# [Work order]
Beneath this line is the data. Output exactly the lines from the line with "Select the 'Capacidad" to the line with "Screen dimensions: 1000x562", both ends included, and nothing more.

# [Data excerpts]
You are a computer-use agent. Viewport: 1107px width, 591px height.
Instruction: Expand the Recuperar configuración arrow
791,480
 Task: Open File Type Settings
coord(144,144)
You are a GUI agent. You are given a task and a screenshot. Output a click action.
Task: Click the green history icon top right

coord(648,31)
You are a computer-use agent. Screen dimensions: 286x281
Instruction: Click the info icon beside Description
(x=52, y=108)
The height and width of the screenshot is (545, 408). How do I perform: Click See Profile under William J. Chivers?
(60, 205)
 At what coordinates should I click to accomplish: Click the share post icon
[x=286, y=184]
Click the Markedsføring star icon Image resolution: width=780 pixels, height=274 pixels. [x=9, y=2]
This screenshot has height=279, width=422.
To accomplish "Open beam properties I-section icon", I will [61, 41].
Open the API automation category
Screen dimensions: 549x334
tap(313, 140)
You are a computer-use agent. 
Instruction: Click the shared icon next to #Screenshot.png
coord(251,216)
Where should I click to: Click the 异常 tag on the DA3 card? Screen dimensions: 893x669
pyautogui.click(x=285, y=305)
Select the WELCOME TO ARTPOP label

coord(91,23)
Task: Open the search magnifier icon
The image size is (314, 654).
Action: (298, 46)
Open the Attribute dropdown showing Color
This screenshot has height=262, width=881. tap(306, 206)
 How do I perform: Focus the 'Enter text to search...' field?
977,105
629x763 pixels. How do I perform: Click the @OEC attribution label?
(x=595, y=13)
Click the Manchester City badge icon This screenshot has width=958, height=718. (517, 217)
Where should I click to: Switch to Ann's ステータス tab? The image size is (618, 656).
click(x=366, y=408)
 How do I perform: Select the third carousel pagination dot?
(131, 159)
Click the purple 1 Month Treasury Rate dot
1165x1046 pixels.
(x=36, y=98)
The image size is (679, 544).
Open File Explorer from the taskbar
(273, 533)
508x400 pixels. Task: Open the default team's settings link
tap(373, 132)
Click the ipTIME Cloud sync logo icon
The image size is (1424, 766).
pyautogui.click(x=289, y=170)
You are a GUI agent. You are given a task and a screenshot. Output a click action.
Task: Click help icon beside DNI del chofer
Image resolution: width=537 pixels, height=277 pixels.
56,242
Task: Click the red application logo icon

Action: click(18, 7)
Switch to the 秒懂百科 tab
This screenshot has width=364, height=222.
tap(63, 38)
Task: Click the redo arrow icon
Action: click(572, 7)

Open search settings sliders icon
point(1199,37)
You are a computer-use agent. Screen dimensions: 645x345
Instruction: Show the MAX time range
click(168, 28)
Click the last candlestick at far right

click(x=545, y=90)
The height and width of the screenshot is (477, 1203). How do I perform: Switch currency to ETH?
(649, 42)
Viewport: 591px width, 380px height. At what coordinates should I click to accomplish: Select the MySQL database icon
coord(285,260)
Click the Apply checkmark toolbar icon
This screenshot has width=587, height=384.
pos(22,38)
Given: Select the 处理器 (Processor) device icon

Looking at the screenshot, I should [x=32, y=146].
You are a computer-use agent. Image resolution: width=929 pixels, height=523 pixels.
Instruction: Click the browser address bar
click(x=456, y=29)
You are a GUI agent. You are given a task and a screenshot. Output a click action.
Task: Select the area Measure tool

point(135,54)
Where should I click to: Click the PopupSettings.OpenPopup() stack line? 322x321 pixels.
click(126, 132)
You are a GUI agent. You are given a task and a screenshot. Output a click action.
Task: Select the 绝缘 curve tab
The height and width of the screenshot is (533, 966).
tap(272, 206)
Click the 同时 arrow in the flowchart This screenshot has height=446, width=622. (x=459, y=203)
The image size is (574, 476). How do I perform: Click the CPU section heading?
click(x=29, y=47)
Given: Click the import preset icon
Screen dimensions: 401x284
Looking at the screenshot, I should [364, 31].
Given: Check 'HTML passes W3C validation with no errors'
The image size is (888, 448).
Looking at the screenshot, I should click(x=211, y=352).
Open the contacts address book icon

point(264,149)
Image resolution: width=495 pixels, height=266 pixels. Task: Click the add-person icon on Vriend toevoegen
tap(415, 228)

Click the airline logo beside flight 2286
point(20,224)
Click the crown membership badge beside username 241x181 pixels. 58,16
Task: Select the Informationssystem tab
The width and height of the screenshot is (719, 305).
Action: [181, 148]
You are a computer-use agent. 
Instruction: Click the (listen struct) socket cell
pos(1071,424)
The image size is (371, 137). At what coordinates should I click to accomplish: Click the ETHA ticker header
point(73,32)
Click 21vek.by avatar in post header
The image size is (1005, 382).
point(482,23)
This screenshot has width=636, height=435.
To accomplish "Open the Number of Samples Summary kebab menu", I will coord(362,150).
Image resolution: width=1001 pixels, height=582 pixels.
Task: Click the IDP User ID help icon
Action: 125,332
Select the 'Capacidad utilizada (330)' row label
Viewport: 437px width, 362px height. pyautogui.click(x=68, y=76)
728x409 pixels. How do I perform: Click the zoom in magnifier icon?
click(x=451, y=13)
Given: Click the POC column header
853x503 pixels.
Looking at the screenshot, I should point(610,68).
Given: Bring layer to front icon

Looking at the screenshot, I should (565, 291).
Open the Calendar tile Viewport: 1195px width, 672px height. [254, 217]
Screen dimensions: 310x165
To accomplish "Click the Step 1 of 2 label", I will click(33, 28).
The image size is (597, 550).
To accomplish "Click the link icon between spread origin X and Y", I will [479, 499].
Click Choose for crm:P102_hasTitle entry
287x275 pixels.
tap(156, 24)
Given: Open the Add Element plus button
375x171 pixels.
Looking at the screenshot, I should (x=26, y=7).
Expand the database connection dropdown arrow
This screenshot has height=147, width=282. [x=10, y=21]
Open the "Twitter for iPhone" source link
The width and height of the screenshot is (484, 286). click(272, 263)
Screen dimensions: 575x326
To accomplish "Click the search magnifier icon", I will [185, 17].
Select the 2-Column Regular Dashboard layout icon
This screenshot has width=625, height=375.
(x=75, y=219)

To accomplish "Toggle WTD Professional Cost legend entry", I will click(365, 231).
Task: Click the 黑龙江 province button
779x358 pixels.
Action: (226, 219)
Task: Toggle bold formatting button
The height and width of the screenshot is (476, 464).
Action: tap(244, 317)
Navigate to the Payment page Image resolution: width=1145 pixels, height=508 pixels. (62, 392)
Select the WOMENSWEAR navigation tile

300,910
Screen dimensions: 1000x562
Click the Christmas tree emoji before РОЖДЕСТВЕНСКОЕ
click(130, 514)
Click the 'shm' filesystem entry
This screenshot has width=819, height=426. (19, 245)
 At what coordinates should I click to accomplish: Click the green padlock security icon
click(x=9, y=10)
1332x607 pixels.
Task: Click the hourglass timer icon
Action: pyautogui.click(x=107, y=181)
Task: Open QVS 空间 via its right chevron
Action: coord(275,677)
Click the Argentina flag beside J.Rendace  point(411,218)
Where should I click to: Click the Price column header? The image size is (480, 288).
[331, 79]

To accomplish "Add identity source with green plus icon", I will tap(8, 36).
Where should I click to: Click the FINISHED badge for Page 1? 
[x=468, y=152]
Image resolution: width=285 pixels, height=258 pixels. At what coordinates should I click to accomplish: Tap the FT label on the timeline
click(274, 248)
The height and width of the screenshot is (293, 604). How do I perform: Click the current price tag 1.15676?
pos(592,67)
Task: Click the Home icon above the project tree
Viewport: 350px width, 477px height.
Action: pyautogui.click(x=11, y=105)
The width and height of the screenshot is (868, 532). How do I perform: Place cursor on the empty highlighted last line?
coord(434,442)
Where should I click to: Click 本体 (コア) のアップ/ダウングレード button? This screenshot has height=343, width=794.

# [Exercise result]
Select the 'Capacidad utilizada (330)' row label
Viewport: 437px width, 362px height. pyautogui.click(x=68, y=76)
728x409 pixels. How do I perform: Click the zoom in magnifier icon?
click(x=451, y=13)
Given: Click the POC column header
853x503 pixels.
Looking at the screenshot, I should point(610,68).
Given: Bring layer to front icon

Looking at the screenshot, I should (565, 291).
Open the Calendar tile Viewport: 1195px width, 672px height. [254, 217]
Screen dimensions: 310x165
To accomplish "Click the Step 1 of 2 label", I will click(33, 28).
The image size is (597, 550).
To accomplish "Click the link icon between spread origin X and Y", I will [479, 499].
Click Choose for crm:P102_hasTitle entry
287x275 pixels.
tap(156, 24)
Given: Open the Add Element plus button
375x171 pixels.
Looking at the screenshot, I should (x=26, y=7).
Expand the database connection dropdown arrow
This screenshot has height=147, width=282. [x=10, y=21]
Open the "Twitter for iPhone" source link
The width and height of the screenshot is (484, 286). click(272, 263)
Screen dimensions: 575x326
To accomplish "Click the search magnifier icon", I will [185, 17].
Select the 2-Column Regular Dashboard layout icon
This screenshot has width=625, height=375.
(x=75, y=219)

To accomplish "Toggle WTD Professional Cost legend entry", I will click(365, 231).
Task: Click the 黑龙江 province button
779x358 pixels.
Action: (226, 219)
Task: Toggle bold formatting button
The height and width of the screenshot is (476, 464).
Action: tap(244, 317)
Navigate to the Payment page Image resolution: width=1145 pixels, height=508 pixels. (62, 392)
Select the WOMENSWEAR navigation tile

300,910
Screen dimensions: 1000x562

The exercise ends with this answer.